--- Records to use ---
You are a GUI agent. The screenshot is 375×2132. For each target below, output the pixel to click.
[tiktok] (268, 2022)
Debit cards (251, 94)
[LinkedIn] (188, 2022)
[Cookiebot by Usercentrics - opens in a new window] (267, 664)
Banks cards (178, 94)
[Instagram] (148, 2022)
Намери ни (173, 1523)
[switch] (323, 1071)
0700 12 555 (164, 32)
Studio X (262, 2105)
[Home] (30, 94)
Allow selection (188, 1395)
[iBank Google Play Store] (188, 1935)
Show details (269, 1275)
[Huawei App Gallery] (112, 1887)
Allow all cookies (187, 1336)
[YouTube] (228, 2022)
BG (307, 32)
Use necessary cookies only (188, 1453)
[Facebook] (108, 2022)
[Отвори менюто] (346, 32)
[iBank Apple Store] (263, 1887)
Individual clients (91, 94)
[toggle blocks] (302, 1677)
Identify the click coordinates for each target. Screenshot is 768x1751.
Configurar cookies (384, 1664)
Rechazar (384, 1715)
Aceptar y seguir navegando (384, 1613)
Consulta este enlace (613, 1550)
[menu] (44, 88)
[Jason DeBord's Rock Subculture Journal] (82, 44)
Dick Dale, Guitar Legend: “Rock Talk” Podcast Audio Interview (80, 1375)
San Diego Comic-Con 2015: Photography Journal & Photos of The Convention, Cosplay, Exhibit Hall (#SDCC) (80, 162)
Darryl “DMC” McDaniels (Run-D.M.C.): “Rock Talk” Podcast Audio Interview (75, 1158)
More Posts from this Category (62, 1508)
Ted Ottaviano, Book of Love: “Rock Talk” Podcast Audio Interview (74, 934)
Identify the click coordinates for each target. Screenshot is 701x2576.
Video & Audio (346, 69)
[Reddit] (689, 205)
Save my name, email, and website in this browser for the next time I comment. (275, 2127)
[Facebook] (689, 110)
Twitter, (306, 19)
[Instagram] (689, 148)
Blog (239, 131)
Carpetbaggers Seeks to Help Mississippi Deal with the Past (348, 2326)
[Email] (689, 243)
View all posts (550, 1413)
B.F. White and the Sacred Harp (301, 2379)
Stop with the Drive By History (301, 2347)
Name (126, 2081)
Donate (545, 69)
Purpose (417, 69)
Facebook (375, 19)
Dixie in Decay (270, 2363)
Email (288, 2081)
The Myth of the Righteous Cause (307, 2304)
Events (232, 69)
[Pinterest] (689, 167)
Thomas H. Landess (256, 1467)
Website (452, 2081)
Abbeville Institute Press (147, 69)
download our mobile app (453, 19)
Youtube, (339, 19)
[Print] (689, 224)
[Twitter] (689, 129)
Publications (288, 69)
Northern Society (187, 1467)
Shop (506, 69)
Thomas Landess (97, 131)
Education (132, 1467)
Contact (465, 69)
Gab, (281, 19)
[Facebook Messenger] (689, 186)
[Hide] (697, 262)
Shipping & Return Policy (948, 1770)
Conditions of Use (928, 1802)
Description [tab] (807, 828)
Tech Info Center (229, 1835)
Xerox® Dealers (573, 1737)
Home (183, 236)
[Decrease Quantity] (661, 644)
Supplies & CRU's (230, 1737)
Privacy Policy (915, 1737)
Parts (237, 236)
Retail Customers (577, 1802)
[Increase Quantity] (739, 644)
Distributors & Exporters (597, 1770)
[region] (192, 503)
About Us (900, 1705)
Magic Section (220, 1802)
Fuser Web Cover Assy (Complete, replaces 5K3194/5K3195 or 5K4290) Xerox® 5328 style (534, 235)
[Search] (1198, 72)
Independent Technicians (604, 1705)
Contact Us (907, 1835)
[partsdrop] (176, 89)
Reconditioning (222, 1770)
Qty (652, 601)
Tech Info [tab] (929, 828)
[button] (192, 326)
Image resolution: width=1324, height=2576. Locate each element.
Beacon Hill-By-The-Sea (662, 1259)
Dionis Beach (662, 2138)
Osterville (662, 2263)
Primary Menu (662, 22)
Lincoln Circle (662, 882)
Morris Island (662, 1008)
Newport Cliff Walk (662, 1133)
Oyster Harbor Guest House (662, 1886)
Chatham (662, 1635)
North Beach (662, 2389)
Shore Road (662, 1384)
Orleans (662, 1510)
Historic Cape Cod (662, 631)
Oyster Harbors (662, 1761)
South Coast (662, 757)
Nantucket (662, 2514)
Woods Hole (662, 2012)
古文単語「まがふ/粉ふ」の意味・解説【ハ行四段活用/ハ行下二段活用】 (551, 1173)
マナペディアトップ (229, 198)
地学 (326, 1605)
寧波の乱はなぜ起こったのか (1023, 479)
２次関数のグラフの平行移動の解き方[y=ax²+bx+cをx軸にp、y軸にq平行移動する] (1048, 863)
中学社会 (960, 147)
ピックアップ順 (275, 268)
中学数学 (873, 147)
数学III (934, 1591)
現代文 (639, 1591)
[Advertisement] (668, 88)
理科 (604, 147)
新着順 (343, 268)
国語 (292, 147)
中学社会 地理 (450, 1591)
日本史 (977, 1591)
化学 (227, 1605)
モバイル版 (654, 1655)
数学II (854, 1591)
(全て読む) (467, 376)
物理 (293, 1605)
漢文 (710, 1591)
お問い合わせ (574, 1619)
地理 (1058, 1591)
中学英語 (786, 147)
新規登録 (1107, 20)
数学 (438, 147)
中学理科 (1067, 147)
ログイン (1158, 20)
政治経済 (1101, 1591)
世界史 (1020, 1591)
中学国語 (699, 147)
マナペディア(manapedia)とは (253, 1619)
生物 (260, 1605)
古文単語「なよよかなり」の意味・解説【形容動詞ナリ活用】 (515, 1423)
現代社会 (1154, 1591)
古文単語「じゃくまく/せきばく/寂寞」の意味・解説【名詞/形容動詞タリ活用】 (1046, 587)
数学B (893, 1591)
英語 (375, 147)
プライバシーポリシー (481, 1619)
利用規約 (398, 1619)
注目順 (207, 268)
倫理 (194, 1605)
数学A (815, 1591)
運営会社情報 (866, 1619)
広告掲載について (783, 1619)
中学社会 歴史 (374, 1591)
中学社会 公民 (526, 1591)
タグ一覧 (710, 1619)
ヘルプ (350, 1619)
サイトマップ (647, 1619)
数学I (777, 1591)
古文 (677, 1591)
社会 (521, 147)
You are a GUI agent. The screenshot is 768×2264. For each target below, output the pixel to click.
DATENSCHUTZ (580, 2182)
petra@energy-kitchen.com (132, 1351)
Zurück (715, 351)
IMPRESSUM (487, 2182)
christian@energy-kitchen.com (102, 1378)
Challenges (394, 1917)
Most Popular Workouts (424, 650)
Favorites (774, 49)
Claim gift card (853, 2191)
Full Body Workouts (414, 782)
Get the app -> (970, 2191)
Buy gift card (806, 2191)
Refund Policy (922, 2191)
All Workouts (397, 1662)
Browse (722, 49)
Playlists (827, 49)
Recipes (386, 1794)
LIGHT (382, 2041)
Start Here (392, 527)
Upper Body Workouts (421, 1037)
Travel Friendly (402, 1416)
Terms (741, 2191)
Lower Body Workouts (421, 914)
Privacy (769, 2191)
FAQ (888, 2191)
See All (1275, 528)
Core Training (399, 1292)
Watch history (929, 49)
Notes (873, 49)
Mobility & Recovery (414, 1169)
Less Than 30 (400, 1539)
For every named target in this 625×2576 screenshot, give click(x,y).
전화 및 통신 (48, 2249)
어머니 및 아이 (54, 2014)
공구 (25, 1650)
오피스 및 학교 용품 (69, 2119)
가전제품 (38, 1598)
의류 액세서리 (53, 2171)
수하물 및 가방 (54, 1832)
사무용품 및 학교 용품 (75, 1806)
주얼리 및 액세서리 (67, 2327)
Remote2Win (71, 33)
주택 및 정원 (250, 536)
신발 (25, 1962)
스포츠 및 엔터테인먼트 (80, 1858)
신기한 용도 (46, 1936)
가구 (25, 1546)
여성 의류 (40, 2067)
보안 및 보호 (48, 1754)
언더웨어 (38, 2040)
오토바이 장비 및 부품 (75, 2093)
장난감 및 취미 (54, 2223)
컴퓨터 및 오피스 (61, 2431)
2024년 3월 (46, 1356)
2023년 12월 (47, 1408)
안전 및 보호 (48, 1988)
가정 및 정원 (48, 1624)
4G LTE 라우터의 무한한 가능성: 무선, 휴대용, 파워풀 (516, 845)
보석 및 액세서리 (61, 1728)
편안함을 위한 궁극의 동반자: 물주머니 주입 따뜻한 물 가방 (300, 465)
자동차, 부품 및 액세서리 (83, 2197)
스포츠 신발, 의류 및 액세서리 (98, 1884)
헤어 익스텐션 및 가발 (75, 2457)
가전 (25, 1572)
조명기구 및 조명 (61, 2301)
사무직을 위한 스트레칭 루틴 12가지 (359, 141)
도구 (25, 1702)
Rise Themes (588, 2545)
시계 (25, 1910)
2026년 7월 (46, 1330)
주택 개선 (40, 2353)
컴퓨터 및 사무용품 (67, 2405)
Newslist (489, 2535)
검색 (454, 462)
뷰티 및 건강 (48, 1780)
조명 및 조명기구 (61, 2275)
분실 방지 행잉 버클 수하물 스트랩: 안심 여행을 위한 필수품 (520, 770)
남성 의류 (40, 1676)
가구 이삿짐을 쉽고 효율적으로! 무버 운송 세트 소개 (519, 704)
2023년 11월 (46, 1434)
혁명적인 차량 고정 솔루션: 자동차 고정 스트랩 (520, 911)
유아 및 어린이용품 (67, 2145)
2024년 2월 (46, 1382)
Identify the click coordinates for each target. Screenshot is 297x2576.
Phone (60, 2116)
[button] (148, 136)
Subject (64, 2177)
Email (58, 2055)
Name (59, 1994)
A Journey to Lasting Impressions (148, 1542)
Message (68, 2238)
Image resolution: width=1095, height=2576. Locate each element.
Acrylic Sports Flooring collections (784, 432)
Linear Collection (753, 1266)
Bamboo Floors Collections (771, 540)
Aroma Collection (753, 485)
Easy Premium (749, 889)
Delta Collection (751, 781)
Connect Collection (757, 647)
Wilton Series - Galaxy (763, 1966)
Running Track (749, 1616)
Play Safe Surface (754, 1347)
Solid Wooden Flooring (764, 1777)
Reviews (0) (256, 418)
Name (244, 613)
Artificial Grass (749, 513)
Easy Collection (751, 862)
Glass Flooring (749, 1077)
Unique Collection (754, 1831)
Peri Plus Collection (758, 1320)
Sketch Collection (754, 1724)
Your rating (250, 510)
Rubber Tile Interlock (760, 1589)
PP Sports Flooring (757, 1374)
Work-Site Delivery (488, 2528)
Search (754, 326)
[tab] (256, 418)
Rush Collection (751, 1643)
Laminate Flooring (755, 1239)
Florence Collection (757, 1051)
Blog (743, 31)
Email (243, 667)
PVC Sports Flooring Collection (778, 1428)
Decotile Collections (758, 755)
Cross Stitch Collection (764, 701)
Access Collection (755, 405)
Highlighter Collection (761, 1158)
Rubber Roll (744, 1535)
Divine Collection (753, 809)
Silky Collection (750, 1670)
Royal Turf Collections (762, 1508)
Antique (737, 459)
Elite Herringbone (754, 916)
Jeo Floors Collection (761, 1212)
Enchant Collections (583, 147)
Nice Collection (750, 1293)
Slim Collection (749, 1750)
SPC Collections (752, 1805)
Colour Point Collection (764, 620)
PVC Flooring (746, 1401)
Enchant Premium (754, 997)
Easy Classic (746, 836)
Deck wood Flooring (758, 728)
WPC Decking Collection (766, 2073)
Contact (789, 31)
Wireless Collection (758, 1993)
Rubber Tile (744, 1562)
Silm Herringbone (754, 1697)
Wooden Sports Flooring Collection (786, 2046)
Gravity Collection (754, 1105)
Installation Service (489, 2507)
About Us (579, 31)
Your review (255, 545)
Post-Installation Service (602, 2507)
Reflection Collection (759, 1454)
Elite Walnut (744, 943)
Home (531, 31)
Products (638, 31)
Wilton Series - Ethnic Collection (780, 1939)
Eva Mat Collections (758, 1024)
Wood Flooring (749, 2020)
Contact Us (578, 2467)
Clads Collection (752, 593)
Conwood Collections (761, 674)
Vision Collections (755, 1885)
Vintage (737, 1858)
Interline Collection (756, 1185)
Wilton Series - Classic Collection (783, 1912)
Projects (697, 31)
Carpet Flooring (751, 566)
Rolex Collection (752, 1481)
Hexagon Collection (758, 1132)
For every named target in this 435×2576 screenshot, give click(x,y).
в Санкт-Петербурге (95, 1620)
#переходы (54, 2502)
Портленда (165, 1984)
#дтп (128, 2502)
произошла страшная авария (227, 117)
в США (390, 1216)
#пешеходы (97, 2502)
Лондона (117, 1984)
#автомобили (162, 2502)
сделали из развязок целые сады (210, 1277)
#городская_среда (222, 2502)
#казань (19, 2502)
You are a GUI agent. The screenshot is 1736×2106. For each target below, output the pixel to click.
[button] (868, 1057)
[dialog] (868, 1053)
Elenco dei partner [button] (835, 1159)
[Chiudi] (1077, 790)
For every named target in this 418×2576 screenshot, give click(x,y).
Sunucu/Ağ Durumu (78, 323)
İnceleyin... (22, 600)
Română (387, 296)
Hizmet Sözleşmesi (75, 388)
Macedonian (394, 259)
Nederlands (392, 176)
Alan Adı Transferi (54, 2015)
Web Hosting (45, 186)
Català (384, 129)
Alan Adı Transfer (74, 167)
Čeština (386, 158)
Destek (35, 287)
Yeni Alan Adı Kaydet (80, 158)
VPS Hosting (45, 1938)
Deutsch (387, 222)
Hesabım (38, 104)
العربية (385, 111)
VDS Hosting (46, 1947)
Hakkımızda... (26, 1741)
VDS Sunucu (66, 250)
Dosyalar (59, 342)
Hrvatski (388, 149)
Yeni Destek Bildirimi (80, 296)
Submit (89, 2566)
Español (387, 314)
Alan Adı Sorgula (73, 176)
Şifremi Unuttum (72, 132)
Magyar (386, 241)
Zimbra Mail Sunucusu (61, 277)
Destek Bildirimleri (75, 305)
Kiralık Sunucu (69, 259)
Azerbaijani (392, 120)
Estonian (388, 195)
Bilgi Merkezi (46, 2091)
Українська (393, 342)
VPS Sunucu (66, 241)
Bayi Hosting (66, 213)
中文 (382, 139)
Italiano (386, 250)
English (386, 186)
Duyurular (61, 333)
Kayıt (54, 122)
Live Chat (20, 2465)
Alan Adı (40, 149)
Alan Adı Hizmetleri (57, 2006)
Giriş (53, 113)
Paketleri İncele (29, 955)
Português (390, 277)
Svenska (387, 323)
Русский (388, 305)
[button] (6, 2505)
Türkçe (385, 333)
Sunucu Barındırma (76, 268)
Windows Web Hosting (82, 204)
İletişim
---
(Task prompt):
Every line above from the line with "Screenshot is 701x2576." to the line with "[button] (192, 326)", both included, must be reproduced exactly, and no other line may appear.

(Result of the task):
Identify the click coordinates for each target. Screenshot is 701x2576.
Video & Audio (346, 69)
[Reddit] (689, 205)
Save my name, email, and website in this browser for the next time I comment. (275, 2127)
[Facebook] (689, 110)
Twitter, (306, 19)
[Instagram] (689, 148)
Blog (239, 131)
Carpetbaggers Seeks to Help Mississippi Deal with the Past (348, 2326)
[Email] (689, 243)
View all posts (550, 1413)
B.F. White and the Sacred Harp (301, 2379)
Stop with the Drive By History (301, 2347)
Name (126, 2081)
Donate (545, 69)
Purpose (417, 69)
Facebook (375, 19)
Dixie in Decay (270, 2363)
Email (288, 2081)
The Myth of the Righteous Cause (307, 2304)
Events (232, 69)
[Pinterest] (689, 167)
Thomas H. Landess (256, 1467)
Website (452, 2081)
Abbeville Institute Press (147, 69)
download our mobile app (453, 19)
Youtube, (339, 19)
[Print] (689, 224)
[Twitter] (689, 129)
Publications (288, 69)
Northern Society (187, 1467)
Shop (506, 69)
Thomas Landess (97, 131)
Education (132, 1467)
Contact (465, 69)
Gab, (281, 19)
[Facebook Messenger] (689, 186)
[Hide] (697, 262)
Shipping & Return Policy (948, 1770)
Conditions of Use (928, 1802)
Description [tab] (807, 828)
Tech Info Center (229, 1835)
Xerox® Dealers (573, 1737)
Home (183, 236)
[Decrease Quantity] (661, 644)
Supplies & CRU's (230, 1737)
Privacy Policy (915, 1737)
Parts (237, 236)
Retail Customers (577, 1802)
[Increase Quantity] (739, 644)
Distributors & Exporters (597, 1770)
[region] (192, 503)
About Us (900, 1705)
Magic Section (220, 1802)
Fuser Web Cover Assy (Complete, replaces 5K3194/5K3195 or 5K4290) Xerox® 5328 style (534, 235)
[Search] (1198, 72)
Independent Technicians (604, 1705)
Contact Us (907, 1835)
[partsdrop] (176, 89)
Reconditioning (222, 1770)
Qty (652, 601)
Tech Info [tab] (929, 828)
[button] (192, 326)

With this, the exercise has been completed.